When I opened HelpGB2312Java.jsp with IE, I saw Chinese characters correctly displayed on the screen. So option 1 works! But note that:

  • Figuring out the byte sequences of non ASCII characters in a particular encoding is not that hard. Simplified Chinese text files are usually written in byte sequences of GB2312 encoding.
  • Byte sequences can only be entered in Java statements in Hex number format.
  • response.getOutputStream() need to be called before any other output statements.
  • Once response.getOutputStream() is called, you can not call response.getWriter() any more. So the entire HTML document must be outputed in binary mode.
  • You can not add any static HTML text, because that requires response.getWriter().
  • A JSP directive.page element is needed to set the Content-Type header of the HTML reponse with the sample charset value as the HTML document.

Java Strings - Unicode Codes - Local Language Independent

Let's try option 2 now. Here is my sample JSP page:

<?xml version="1.0"?>
<jsp:root xmlns:jsp="http://java.sun.com/JSP/Page" 
   xmlns:c="http://java.sun.com/jstl/core" version="1.2"> 
<!-- HelpGB2312Unicode.jsp
     Copyright (c) 2002 by Dr. Herong Yang
-->
<jsp:scriptlet><![CDATA[
   response.setContentType("text/html; charset=gb2312");
   out.println("<html>");
   out.println("<meta http-equiv=\"Content-Type\""
      + " content=\"text/html; charset=gb2312\"/>");
   out.println("<body>");
   out.println("<b>\u8bf4\u660e</b><br/>");
   out.println("<p>\u8fd9\u662f\u4e00\u4efd\u975e\u5e38\u95f4\u5355"
      + "\u7684\u8bf4\u660e\u4e66\u2026</p>");
   out.println("</body>");
   out.println("</html>");
]]></jsp:scriptlet>
</jsp:root>

When I opened HelpGB2312Unicode.jsp with IE, I saw Chinese characters correctly displayed on the screen. Remember I have Unicode Chinese fonts installed on my system. So option 2 works! But note that:

  • Option 2 looks much simpler than option 1. No need to output HTML documents in binary mode.
  • response.setContentType() must be called before any output statements.
  • "out" is ready to use with the specified encoding schema embedded.
  • The Chinese characters must be enterred as Unicode codes, not GB2312 codes.

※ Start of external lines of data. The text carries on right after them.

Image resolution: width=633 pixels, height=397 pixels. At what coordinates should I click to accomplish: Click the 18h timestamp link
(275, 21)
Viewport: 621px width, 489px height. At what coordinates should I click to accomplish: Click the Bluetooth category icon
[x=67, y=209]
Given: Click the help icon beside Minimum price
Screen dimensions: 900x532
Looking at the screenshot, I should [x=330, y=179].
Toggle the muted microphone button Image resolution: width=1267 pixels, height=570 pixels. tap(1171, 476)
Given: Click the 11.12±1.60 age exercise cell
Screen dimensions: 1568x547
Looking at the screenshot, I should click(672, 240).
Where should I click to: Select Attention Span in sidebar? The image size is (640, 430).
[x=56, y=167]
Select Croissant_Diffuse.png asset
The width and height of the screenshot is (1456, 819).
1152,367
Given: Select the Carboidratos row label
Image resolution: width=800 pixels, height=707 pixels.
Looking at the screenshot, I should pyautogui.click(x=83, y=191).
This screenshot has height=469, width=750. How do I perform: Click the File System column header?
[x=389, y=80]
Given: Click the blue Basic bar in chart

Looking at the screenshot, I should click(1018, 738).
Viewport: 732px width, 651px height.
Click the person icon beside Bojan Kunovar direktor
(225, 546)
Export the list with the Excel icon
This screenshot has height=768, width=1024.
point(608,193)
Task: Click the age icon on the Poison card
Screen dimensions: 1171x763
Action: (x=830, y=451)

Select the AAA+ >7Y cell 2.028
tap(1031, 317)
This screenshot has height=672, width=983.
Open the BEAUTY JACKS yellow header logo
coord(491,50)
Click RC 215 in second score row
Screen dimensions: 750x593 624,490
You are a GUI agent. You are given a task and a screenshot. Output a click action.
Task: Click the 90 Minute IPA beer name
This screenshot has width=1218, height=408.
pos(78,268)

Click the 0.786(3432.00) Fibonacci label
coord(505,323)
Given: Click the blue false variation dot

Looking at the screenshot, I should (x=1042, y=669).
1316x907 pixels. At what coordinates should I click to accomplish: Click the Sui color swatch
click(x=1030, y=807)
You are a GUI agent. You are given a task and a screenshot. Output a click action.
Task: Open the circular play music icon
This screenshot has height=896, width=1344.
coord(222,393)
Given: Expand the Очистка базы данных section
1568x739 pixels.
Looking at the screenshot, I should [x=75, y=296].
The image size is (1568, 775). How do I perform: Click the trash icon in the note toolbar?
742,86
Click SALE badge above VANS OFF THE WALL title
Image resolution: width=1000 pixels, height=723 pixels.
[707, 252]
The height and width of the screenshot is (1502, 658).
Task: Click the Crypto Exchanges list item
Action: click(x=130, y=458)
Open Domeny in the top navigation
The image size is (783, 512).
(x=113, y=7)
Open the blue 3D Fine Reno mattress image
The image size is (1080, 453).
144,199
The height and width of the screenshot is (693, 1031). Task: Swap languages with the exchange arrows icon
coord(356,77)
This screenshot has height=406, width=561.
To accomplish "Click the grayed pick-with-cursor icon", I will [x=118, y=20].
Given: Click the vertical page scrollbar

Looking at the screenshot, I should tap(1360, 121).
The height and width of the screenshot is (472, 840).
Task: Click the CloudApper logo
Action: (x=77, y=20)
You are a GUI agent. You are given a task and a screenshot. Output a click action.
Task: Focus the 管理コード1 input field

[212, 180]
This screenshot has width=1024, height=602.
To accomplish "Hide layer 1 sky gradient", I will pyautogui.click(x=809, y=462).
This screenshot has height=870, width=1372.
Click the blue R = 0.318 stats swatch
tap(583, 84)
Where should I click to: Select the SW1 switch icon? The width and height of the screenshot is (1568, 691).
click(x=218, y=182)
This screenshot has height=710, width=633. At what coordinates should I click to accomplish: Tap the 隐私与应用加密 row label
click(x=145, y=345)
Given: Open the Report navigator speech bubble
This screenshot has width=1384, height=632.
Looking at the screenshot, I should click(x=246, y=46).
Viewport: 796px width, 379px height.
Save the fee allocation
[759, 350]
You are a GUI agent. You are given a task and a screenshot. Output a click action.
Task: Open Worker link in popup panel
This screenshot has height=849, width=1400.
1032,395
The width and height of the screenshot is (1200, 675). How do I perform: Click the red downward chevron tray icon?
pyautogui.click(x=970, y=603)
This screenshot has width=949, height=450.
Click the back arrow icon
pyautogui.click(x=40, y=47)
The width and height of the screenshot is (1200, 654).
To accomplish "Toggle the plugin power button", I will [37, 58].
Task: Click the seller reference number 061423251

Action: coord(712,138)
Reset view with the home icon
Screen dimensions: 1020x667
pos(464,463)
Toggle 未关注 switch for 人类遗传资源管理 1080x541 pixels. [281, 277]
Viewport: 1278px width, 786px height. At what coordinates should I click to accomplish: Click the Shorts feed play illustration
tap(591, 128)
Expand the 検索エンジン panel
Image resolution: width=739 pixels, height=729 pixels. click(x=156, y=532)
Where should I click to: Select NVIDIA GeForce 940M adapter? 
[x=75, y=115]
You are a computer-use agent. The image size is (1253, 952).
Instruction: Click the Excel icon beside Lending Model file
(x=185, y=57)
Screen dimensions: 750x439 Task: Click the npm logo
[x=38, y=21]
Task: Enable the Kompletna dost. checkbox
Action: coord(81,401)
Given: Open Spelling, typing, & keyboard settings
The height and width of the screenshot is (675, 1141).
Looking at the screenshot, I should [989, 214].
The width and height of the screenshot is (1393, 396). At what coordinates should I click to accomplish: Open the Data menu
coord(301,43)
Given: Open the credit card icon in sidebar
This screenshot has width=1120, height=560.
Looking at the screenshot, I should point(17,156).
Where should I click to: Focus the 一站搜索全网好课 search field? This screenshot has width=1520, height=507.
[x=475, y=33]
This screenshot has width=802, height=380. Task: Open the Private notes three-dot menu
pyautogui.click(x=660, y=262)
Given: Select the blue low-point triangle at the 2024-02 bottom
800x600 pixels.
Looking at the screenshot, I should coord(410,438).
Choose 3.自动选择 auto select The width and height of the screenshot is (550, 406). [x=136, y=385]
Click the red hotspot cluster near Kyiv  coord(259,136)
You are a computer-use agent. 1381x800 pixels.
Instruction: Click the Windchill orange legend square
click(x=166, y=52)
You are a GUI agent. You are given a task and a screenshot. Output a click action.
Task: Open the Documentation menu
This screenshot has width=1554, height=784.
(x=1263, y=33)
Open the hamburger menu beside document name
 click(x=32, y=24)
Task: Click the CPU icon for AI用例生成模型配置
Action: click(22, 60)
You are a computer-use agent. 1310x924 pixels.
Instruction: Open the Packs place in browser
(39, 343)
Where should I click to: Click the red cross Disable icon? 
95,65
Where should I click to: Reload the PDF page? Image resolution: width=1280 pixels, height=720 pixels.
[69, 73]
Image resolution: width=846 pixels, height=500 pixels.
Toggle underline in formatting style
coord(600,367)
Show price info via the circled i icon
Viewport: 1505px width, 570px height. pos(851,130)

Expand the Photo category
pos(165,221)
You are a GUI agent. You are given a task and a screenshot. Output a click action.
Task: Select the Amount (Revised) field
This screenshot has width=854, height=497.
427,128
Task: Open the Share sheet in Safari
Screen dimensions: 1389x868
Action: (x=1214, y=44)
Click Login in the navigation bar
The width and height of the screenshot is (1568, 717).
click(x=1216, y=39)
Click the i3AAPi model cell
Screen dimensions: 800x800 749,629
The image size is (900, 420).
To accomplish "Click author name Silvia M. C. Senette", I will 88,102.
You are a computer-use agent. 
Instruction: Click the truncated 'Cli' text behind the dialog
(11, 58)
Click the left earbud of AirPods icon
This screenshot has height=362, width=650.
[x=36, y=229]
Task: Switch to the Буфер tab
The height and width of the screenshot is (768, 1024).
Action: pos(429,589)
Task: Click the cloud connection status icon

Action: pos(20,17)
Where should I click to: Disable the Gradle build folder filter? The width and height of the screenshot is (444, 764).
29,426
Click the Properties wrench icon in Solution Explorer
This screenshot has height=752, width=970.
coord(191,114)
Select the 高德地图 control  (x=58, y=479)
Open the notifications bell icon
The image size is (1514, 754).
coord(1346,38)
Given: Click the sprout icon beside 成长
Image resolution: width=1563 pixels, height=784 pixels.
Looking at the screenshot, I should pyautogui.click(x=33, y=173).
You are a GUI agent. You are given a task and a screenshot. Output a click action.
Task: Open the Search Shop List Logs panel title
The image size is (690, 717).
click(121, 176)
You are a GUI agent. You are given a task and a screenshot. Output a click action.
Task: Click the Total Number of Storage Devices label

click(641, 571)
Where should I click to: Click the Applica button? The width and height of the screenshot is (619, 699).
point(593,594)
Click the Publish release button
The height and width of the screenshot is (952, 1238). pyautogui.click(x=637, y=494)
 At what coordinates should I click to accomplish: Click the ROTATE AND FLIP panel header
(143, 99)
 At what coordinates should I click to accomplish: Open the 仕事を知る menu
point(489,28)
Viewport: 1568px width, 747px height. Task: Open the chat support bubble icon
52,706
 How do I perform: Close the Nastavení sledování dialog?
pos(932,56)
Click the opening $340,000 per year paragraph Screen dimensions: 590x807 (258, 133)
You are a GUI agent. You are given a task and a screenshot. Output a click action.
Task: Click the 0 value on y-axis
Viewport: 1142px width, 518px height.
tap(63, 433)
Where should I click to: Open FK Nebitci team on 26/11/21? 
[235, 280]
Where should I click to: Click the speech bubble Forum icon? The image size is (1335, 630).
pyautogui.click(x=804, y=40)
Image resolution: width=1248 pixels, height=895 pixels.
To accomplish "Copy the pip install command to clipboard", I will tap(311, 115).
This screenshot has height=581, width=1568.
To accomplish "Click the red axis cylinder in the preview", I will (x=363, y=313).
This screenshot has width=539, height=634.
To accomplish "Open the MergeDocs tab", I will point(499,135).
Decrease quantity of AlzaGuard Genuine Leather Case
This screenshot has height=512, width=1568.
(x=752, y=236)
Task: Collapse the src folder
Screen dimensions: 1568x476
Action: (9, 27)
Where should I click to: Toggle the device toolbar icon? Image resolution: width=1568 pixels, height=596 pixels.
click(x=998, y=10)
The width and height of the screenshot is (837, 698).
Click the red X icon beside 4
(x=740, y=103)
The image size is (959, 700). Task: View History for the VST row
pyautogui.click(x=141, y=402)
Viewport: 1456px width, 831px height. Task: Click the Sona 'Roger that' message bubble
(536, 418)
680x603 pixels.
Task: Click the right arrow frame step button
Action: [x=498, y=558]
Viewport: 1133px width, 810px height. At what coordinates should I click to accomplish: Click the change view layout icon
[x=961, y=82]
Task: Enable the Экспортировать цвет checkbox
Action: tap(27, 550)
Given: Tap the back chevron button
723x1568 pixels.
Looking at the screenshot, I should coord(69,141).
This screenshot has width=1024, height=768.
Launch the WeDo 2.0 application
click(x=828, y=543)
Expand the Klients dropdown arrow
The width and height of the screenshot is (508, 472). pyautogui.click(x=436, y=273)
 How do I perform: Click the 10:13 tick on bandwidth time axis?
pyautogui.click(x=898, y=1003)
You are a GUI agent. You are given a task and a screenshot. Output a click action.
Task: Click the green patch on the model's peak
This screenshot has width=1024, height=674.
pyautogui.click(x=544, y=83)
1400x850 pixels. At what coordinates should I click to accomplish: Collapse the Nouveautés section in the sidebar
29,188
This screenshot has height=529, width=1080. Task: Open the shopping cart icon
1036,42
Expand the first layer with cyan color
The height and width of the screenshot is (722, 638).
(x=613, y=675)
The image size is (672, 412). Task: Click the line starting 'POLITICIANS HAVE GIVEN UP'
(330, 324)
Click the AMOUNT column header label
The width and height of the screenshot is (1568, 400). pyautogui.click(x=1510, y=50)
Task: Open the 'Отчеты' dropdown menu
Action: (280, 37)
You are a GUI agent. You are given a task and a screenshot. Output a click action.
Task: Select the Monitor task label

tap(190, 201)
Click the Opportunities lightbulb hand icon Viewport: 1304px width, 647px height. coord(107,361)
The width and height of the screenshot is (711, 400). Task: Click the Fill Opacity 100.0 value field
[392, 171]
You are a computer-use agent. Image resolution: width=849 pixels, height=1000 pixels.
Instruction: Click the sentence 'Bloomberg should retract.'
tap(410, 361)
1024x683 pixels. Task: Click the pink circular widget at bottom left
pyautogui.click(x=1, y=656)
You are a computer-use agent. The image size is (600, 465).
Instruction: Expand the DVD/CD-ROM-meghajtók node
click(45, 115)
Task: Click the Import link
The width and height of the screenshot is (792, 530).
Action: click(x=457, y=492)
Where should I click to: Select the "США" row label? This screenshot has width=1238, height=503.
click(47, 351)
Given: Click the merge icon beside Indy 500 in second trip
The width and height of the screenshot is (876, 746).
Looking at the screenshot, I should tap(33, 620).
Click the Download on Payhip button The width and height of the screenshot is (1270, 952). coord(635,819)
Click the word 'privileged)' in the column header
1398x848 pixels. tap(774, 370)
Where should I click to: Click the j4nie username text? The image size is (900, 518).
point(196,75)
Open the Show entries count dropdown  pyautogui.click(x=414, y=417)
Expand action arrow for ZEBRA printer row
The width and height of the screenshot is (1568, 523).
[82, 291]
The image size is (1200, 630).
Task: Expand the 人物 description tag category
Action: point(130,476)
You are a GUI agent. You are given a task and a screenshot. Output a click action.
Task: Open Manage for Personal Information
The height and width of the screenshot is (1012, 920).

If you Chinese text is in GB2312 encoding format, you need to convert the text to Unicode codes in "\u" format. One good tool for this is native2ascii from JDK. Here is a sample command to convert HelpGB2312.html:

\jdk\bin\native2ascii -encoding gb2312 HelpGB2312.html test.html

You could also enter non ASCII characters as Unicode codes in UTF-8 format. This is very easy to do, if you have a special text editor that supports Unicode UTF-8 encoding and input interface for your local language characters.

Entering Non ASCII Characters as Static HTML Text

Entering non ASCII characters as static HTML text is much harder than what I initially thought. There are many factors that should be considered:

  • JSP page syntax - Using standard syntax or XML syntax.
  • Encoding schema of the JSP page source code.
  • Encoding schema of the converted Java source code.
  • Encoding schema of the HTTP response.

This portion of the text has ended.